Дирк сидел верхом на старом обшарпанном стуле у себя в комнате, глядя в мрак за окном. Скоро рассвет, а снаружи темно, как в полночь. Он чувствовал себя так, словно его разрывали на мелкие кусочки.

Дирк не мог решить, чего хочет: одна часть его души хотела бороться за Тэлию всеми средствами — будь то благородными или низкими, другая же считала, что он не должен быть себялюбцем и обязан уступить Тэлию Крису, еще одна боялась выяснить, что обо всем думает сама Тэлия, а четвертая утверждала, что на самом деле ему вообще не нужны никакие связи с женщинами — достаточно посмотреть, что с ним сотворила последняя.

Последняя. Леди Нэрил… о боги.

Он смотрел на угрюмые вспышки молний в толще туч над деревьями. Это случилось так давно… давно — но недостаточно.

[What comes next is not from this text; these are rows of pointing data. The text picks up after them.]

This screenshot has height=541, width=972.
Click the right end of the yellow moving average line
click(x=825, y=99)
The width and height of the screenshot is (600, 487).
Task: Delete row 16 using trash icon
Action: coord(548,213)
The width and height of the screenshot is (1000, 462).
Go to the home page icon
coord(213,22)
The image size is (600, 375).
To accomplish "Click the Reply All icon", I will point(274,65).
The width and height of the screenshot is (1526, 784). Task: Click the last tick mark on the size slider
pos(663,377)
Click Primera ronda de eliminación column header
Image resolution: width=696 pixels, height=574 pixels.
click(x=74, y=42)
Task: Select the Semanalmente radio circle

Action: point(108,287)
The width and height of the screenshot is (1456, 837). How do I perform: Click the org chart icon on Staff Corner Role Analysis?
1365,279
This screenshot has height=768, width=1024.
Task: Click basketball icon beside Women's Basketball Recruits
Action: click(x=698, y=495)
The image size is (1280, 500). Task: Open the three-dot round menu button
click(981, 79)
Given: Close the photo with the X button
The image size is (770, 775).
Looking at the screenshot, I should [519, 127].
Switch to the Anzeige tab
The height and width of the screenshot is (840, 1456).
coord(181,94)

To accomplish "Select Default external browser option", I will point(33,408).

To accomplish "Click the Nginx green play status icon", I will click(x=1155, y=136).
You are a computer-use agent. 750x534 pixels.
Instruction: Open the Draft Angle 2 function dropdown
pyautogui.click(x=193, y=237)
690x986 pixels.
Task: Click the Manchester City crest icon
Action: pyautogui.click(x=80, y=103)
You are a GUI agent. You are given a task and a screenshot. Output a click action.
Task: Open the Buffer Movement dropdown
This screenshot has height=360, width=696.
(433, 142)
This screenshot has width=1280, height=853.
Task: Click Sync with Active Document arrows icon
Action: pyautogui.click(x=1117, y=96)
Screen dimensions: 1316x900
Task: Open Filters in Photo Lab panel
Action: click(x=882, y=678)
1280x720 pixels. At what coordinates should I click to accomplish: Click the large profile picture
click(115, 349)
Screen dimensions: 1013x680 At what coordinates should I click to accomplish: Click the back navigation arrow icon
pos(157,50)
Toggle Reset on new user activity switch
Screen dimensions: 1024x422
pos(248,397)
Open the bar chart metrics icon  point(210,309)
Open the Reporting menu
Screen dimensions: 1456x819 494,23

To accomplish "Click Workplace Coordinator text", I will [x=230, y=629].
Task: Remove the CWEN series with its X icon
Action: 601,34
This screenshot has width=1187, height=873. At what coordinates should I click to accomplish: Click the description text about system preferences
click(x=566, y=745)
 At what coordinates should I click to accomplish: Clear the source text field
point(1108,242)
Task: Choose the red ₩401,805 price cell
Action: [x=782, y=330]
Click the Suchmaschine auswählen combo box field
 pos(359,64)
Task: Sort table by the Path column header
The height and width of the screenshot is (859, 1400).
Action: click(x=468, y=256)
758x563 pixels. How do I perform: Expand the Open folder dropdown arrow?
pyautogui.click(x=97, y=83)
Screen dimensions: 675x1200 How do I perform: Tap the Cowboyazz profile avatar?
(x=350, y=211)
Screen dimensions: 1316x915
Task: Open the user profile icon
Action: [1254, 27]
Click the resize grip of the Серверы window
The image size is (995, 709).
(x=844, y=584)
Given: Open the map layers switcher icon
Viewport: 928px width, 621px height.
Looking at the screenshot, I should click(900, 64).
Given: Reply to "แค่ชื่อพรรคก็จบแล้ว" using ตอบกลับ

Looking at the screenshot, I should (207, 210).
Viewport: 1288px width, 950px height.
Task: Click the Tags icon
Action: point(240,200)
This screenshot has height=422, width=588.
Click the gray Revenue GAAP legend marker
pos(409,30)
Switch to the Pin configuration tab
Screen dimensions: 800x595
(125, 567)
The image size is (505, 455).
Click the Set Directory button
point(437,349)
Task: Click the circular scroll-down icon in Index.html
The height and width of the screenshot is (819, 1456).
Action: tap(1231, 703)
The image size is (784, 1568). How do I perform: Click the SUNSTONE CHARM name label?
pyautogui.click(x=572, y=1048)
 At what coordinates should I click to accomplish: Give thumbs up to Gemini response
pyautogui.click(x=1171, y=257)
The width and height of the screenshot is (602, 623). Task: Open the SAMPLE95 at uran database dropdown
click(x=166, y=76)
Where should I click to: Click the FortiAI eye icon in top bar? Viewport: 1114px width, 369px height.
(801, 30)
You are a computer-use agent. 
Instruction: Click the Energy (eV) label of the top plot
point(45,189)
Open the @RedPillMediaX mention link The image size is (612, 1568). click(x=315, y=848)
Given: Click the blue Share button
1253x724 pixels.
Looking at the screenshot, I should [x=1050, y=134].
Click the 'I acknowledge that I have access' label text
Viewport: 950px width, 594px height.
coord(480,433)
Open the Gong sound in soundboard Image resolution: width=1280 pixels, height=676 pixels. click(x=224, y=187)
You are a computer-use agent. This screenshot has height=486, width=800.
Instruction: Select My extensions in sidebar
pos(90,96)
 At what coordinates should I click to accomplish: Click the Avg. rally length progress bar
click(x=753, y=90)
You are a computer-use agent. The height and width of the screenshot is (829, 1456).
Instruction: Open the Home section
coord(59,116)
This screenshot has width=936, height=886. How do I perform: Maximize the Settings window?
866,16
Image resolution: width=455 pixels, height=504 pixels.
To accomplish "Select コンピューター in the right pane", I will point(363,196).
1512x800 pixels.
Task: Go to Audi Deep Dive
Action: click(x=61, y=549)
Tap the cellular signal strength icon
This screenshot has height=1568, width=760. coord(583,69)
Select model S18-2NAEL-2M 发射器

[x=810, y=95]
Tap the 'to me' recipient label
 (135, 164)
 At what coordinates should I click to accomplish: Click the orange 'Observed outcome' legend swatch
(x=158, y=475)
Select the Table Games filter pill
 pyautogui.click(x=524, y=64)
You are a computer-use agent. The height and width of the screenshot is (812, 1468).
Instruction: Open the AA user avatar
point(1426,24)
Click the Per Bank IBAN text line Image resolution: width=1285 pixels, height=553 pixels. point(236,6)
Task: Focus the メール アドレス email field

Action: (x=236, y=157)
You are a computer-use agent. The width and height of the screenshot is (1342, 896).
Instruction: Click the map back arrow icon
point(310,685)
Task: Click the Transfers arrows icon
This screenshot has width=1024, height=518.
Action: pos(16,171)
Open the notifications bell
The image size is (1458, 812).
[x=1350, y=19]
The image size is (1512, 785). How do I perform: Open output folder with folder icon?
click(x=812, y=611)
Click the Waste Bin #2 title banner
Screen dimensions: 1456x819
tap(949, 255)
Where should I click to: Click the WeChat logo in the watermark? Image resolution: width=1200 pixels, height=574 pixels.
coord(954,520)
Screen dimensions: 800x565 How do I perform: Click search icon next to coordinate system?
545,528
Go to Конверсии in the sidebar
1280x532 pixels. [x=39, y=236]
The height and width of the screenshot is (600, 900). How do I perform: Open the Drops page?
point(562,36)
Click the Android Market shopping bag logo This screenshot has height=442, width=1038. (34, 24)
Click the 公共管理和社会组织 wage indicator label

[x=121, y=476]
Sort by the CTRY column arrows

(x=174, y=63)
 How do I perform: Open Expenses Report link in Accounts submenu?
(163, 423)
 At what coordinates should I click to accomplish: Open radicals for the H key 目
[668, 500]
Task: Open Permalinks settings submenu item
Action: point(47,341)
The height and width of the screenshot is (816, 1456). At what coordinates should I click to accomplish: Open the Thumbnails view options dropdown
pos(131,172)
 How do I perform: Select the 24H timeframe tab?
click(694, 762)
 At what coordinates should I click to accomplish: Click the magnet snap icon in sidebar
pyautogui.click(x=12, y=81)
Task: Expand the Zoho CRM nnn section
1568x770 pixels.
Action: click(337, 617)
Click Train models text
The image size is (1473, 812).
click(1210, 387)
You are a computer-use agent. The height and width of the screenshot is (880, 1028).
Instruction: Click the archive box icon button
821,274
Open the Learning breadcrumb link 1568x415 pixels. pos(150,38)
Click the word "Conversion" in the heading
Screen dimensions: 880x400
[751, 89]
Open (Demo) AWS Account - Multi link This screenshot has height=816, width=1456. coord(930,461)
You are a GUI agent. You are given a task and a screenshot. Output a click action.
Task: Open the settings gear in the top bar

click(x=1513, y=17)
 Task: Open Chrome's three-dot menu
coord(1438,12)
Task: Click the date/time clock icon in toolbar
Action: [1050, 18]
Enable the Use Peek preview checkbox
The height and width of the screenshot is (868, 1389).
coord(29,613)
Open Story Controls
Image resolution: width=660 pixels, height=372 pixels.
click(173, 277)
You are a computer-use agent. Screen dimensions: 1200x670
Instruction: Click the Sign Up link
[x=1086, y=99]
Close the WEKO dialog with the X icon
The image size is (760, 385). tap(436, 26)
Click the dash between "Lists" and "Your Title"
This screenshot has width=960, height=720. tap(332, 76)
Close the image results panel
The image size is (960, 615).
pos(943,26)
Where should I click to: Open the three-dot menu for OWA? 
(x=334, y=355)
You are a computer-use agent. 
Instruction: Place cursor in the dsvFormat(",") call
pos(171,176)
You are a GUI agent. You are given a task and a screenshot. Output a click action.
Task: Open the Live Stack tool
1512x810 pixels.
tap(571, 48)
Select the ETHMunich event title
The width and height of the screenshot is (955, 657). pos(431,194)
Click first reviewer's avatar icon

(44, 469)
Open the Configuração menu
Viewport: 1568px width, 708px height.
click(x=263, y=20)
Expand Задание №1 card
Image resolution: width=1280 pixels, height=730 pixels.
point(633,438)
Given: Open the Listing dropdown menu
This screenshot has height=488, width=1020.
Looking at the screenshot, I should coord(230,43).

Боги, я свалял такою дурака.

Они с Крисом получили назначение в Коллегию, где преподавали свои специальности — Доставание и Дальновидение. Дирк тогда впервые оказался при дворе и в Коллегии в качестве Полного Герольда.

Я вел себя, как глупый баран, ищущий волка.

Не то чтобы с ним никто никогда не флиртовал, хотя ему и приходилось всегда быть вторым после Криса. Дирк в общем-то не возражал. Но чувствовал себя немного растерянным: Крис родился, чтобы вращаться в придворных кругах, и без всякого усилия вновь окунулся в них. Дирк же остался в стороне.

Потом с ним заговорила Нэрил…

Я считал ее такой чистой, такой невинной. Казалась, она одинока, нуждается в друге. И она была так молода… так прекрасна.

Откуда ему было знать, что за свои короткие шестнадцать лет она успела обратить в рабство больше мужчин, чем шипов на розовом кусте?

И как он мог догадаться, что Нэрил намерена использовать его, чтобы заарканить Криса?

Боги, я был полубезумен от любви к ней.

Дирк, нахохлившись, смотрел на свое отражение в оконном стекле.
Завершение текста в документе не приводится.